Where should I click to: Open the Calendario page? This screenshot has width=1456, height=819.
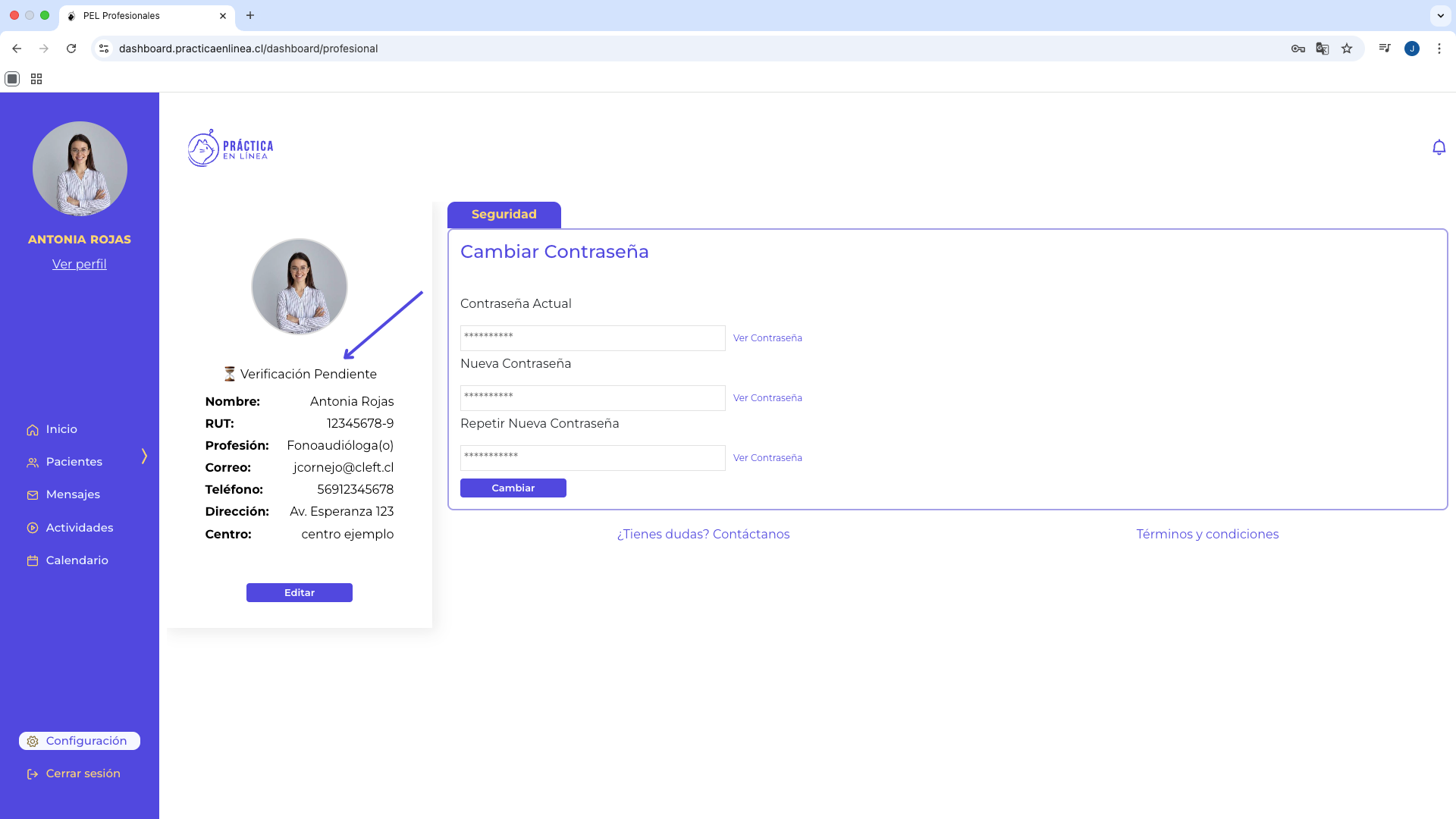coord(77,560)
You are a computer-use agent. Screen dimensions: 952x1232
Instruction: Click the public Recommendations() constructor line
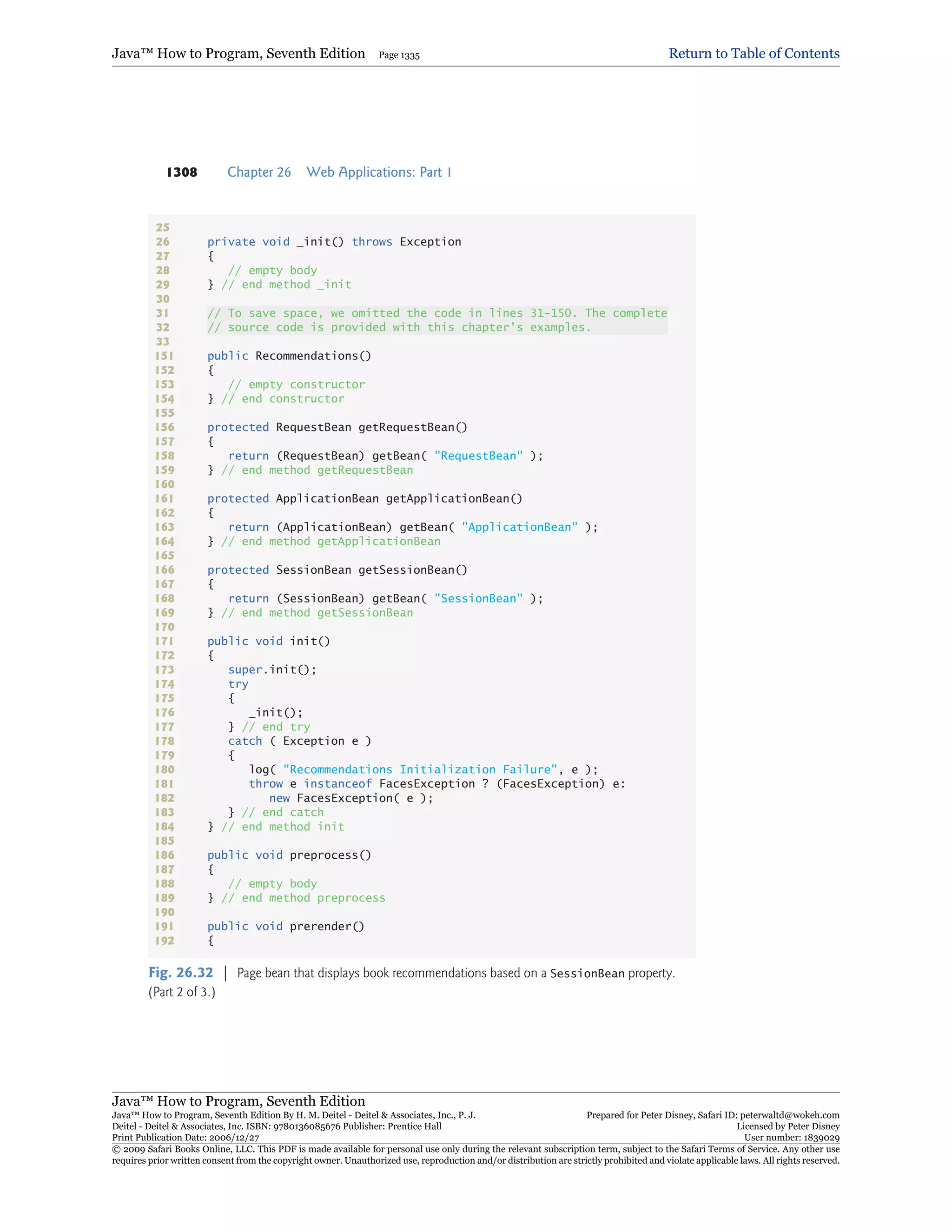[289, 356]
==============================
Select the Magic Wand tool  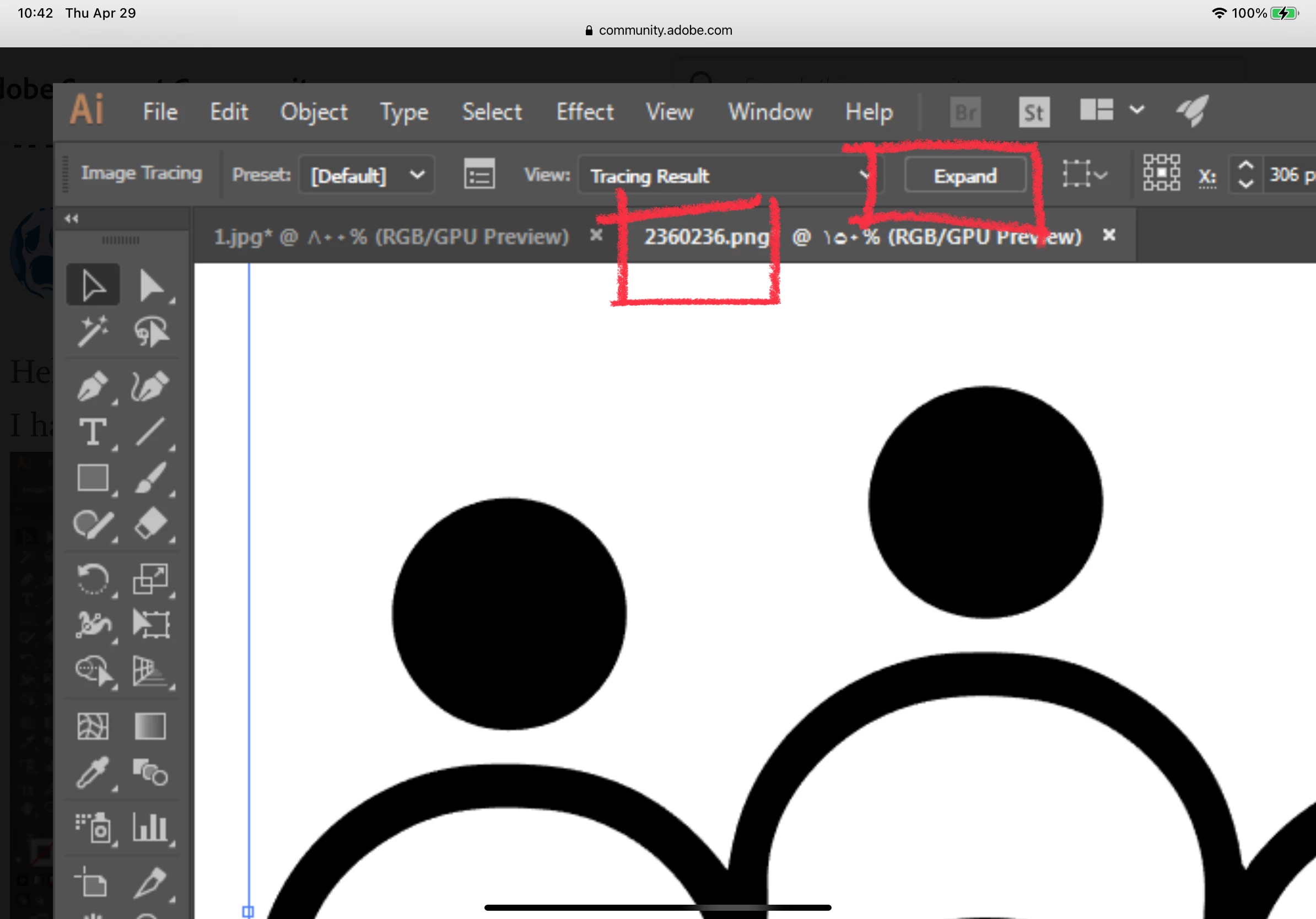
==============================
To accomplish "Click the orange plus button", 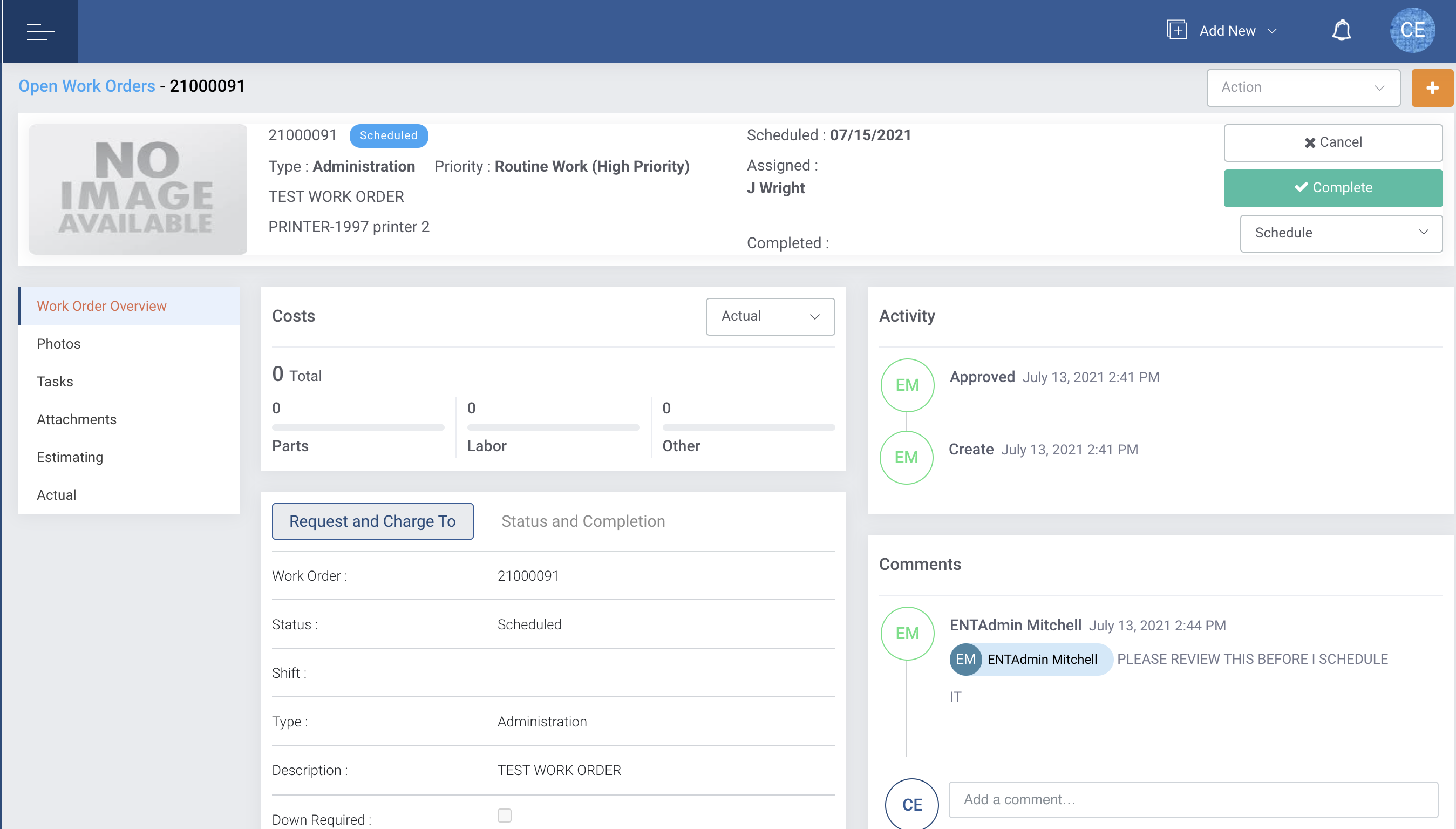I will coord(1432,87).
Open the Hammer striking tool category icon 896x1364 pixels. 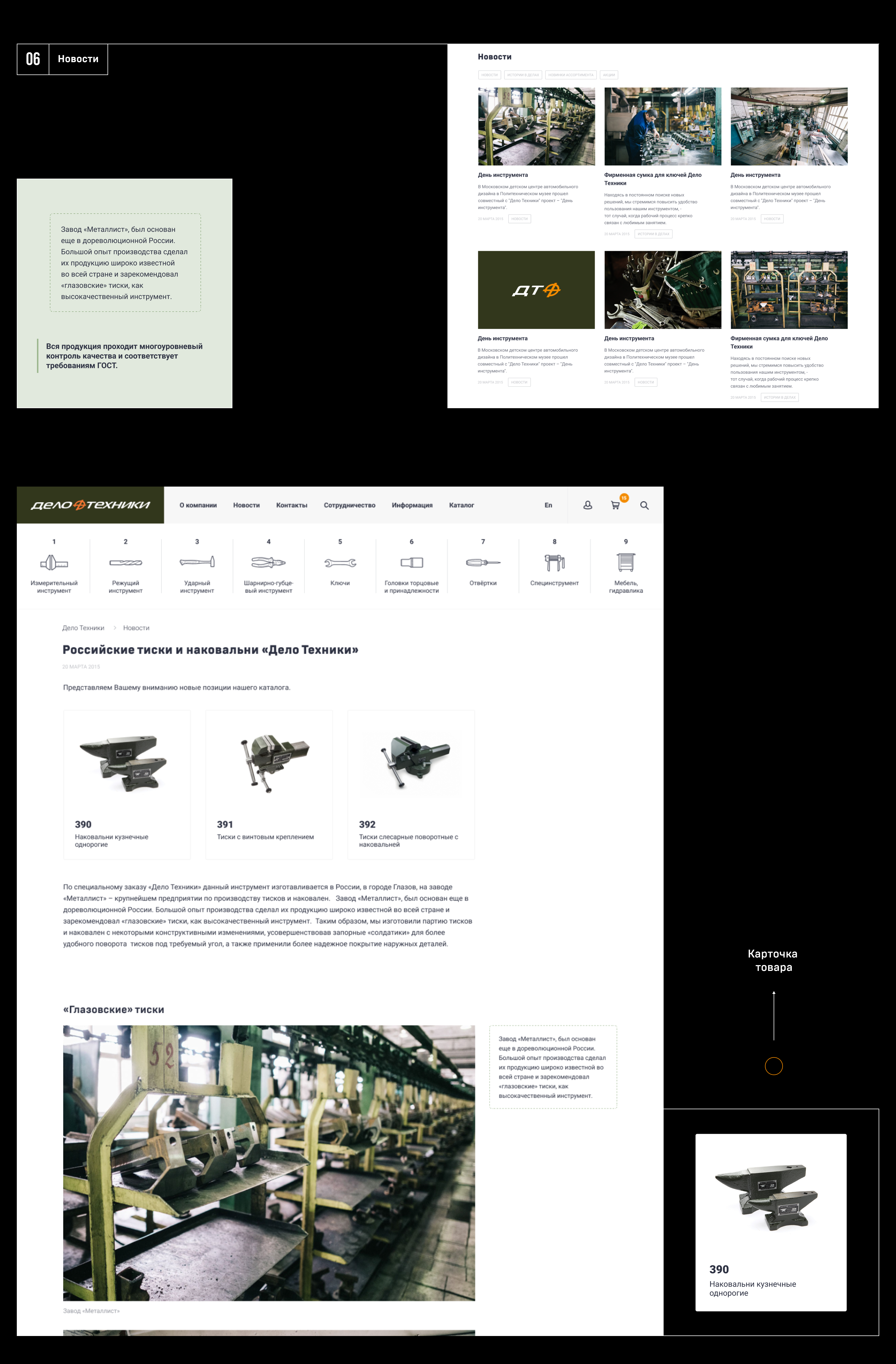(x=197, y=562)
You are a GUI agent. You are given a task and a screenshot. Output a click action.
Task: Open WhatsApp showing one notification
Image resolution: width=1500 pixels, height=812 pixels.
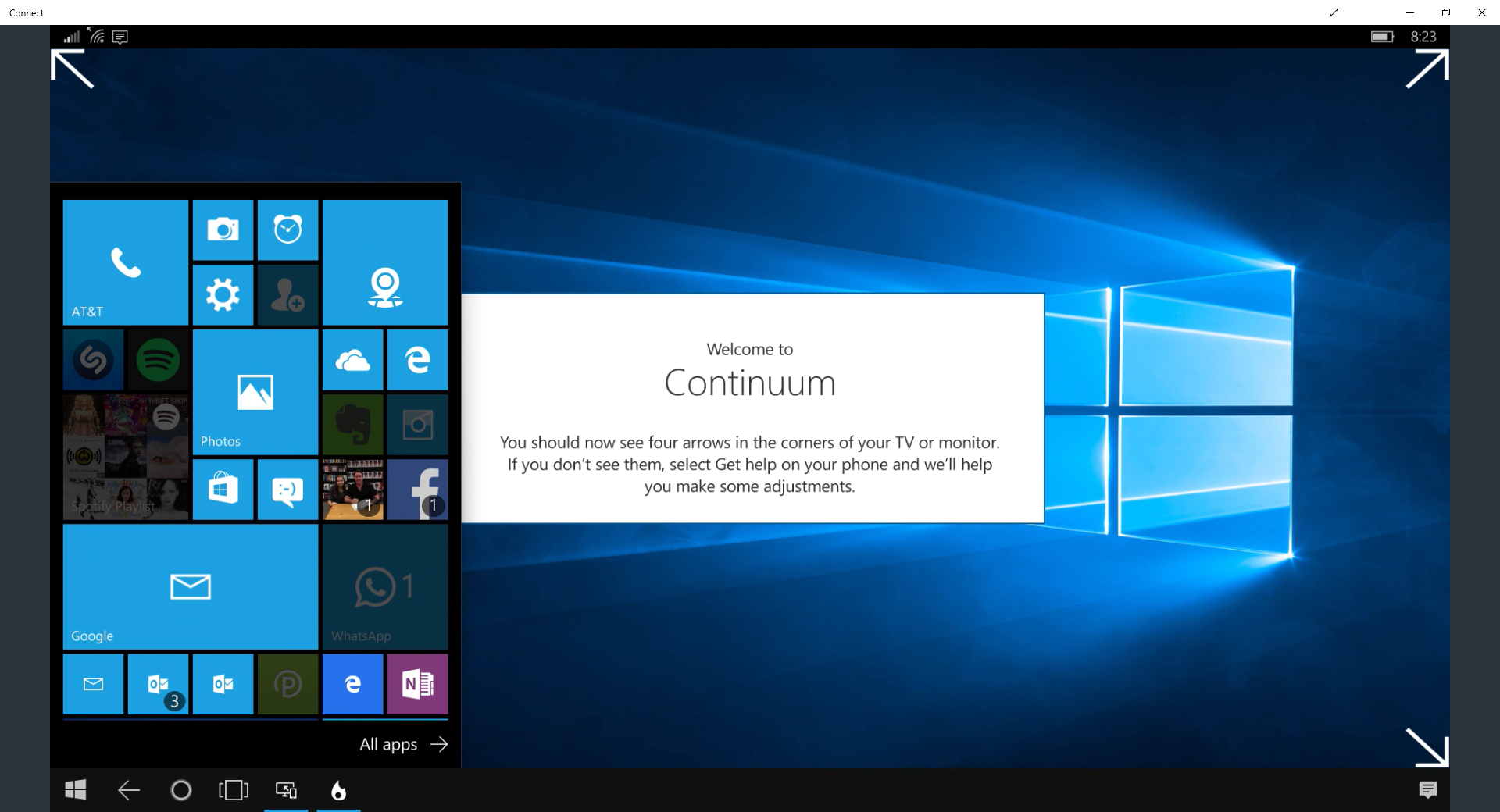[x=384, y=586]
==============================
__WORK INSTRUCTIONS__: From the listing above, copy every line where the string "agent" is found.

__RESPONSE AREA__:
You are a computer-use agent. Screen dimensions: 952x1232
You are a GUI agent. You are given a task and a screenshot. Output a click action.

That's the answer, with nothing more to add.